Copy out the items word for word, beginning with the line that contains "Click the orange" and continuing through the line that contains "Select the green".

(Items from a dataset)
##########

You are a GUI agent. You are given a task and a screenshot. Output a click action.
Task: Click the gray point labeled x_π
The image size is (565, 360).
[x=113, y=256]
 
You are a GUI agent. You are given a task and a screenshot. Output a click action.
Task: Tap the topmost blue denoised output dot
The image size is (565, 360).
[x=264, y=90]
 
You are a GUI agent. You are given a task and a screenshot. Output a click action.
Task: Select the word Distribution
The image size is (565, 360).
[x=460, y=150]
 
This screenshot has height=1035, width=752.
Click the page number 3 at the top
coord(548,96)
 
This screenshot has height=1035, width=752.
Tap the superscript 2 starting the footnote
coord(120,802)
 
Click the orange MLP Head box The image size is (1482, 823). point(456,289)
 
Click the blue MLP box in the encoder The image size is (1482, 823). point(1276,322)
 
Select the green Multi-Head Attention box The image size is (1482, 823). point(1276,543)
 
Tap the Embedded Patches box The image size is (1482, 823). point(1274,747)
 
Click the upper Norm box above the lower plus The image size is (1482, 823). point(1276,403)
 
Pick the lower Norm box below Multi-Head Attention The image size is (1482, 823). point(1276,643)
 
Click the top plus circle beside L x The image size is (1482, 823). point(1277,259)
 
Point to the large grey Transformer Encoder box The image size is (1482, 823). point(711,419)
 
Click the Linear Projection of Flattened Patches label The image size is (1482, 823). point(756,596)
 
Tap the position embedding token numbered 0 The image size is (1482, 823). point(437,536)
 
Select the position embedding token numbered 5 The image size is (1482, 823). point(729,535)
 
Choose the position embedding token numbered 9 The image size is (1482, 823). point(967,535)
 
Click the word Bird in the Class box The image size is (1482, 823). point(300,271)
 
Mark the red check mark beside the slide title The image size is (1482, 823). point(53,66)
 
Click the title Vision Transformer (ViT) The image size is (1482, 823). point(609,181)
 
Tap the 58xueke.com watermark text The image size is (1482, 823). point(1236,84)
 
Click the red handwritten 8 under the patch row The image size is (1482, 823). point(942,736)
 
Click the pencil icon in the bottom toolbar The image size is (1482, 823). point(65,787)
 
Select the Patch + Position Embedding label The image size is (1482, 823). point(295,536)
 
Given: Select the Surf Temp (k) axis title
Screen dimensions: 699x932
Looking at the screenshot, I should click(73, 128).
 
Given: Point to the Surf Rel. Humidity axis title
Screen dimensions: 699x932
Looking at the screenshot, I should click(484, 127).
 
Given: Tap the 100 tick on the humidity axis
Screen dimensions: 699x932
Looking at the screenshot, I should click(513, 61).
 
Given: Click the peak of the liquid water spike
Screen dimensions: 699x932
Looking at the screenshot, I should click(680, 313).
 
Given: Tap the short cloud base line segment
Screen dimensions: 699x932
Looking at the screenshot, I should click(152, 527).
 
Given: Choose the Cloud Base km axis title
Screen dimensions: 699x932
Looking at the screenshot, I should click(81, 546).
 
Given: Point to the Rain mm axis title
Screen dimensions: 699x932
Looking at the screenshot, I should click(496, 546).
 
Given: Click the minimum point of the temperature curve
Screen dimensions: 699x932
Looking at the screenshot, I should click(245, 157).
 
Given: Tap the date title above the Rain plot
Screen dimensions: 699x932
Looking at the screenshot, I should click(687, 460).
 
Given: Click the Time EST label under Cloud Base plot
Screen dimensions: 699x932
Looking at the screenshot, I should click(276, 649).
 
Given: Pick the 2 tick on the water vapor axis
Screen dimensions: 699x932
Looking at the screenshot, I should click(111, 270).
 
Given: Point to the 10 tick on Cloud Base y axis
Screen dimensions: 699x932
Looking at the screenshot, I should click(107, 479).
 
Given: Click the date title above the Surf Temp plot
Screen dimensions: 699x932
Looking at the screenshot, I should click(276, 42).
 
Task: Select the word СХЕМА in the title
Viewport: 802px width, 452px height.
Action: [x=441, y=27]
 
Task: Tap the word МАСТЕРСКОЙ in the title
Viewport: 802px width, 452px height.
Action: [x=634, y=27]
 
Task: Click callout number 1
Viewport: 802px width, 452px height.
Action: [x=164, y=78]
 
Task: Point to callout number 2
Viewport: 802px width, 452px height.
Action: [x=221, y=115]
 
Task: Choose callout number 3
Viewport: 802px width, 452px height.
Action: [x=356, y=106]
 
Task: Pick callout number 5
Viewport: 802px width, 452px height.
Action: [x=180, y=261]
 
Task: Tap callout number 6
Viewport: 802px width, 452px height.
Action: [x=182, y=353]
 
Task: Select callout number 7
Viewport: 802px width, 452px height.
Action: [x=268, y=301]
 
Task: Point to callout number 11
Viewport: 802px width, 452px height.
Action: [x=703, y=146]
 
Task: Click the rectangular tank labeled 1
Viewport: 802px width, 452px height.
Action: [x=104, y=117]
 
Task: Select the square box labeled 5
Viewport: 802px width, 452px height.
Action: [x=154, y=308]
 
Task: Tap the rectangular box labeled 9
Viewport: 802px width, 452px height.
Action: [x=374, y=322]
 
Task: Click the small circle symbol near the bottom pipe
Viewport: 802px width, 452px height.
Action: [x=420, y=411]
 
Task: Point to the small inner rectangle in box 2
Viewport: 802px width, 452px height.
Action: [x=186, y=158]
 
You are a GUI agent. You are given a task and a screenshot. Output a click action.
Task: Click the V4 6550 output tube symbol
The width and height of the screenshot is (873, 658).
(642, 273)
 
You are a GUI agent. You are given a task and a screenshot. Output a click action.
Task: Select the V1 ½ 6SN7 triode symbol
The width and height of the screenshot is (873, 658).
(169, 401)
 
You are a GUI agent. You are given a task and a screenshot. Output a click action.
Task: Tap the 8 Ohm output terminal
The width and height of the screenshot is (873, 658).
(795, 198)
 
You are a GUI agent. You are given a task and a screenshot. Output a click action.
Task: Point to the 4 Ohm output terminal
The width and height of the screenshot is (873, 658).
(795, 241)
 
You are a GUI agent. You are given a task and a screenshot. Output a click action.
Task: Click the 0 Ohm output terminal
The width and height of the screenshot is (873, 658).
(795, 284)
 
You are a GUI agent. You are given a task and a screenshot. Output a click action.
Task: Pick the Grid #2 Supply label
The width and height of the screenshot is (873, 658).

##########

Reply to the exercise:
Click the orange MLP Head box The image size is (1482, 823). point(456,289)
 
Click the blue MLP box in the encoder The image size is (1482, 823). point(1276,322)
 
Select the green Multi-Head Attention box The image size is (1482, 823). point(1276,543)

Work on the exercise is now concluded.